» **What the exercise asks**: Output as a numbered list the rows in the stretch from the line containing "Click the center horizontal text align icon" through the end of the rows, inclusive, omitting blank lines and leaving out the pictures.

» **Input material**:
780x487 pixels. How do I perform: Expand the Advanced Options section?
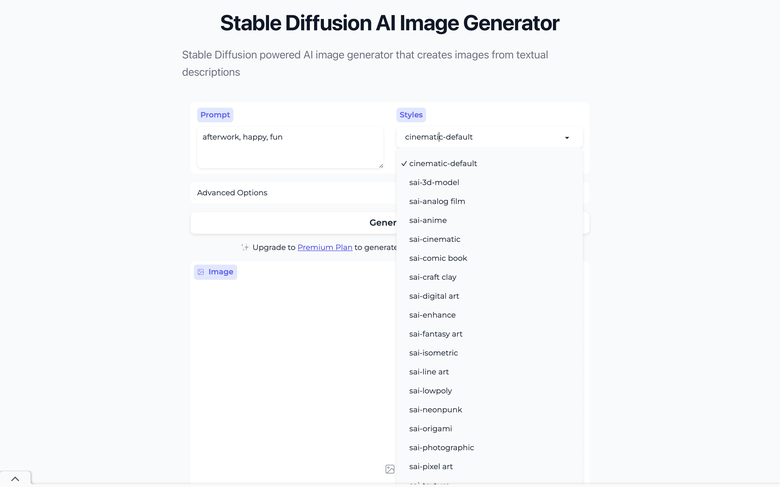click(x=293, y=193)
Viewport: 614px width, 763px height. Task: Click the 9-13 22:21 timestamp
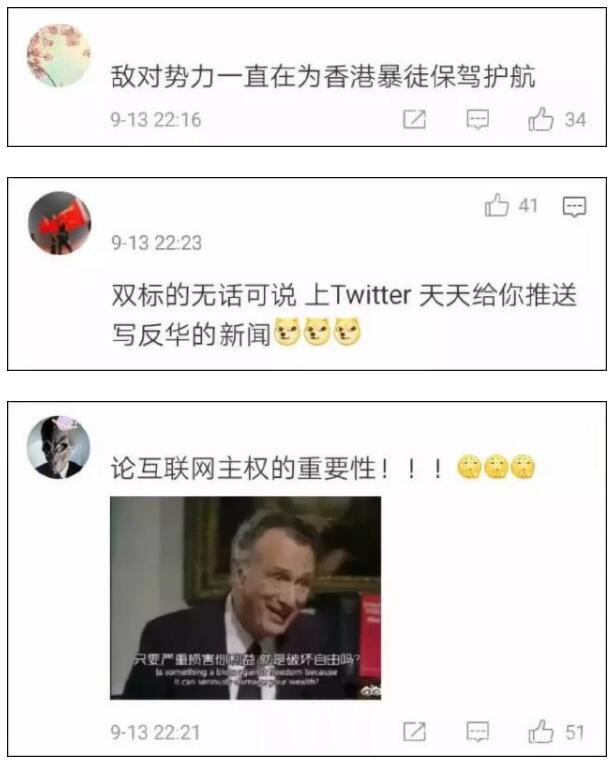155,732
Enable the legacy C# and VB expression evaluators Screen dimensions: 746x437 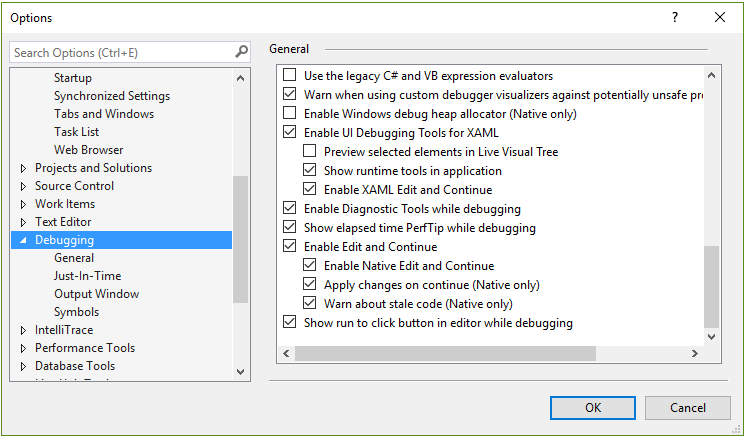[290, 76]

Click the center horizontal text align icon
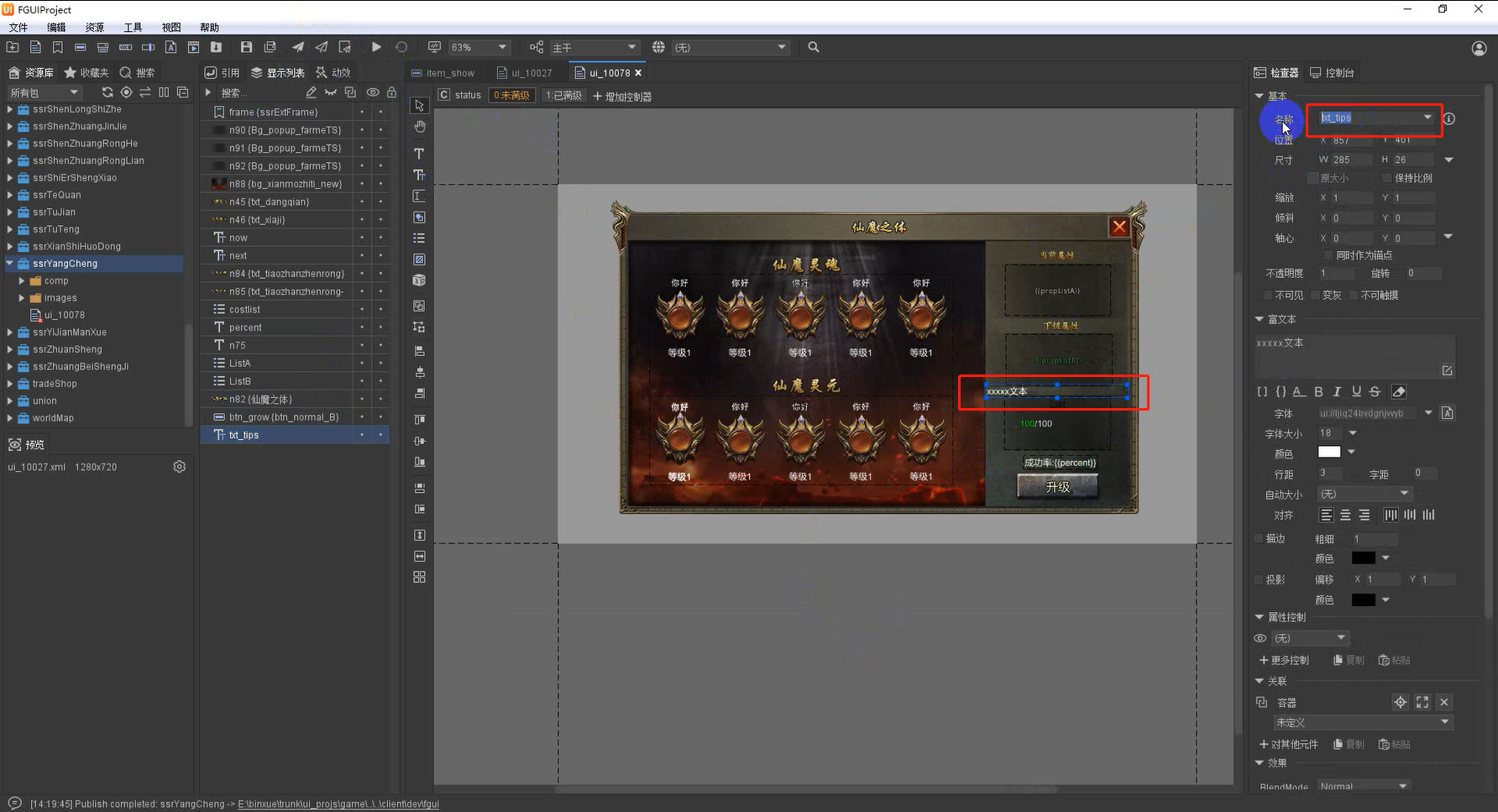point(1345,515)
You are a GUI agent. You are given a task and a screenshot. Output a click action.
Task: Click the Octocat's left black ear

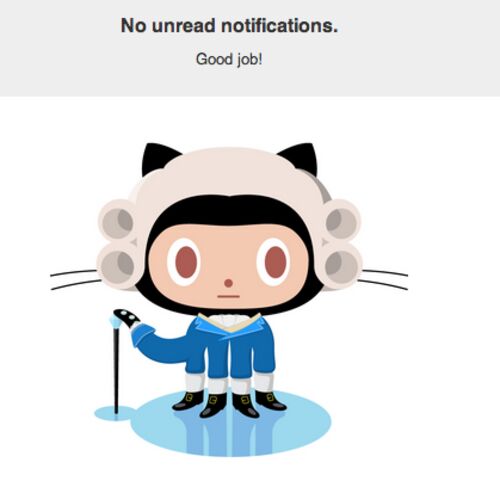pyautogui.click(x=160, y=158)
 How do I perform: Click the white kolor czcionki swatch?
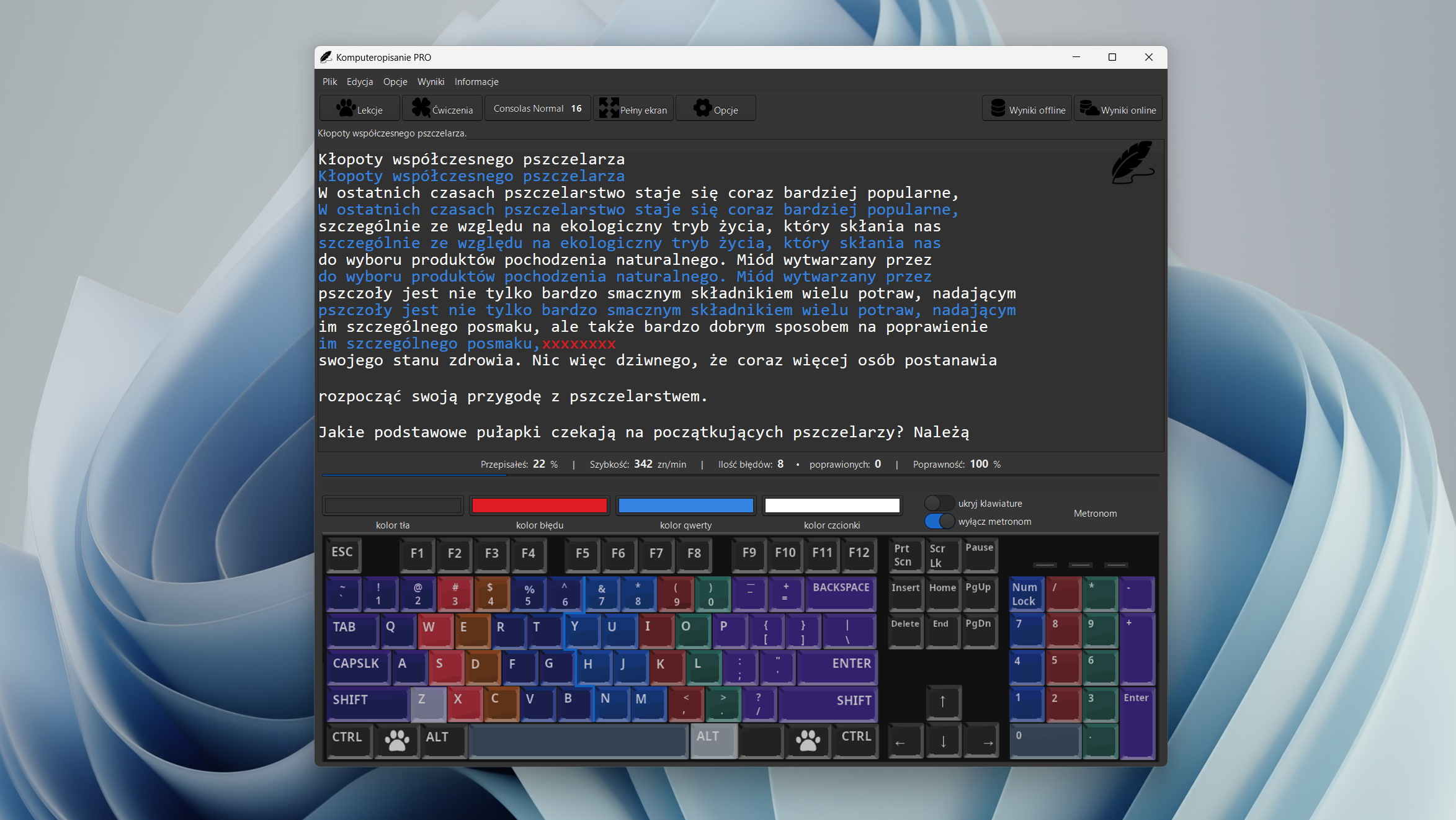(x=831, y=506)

» **Exercise solution**:
1. Click the center horizontal text align icon
2. point(1345,515)
3. You are a GUI agent. You are given a task and a screenshot. Output a click action.
4. Task: Click the Octocat's left black ear
5. pyautogui.click(x=160, y=158)
6.  How do I perform: Click the white kolor czcionki swatch?
7. (x=831, y=506)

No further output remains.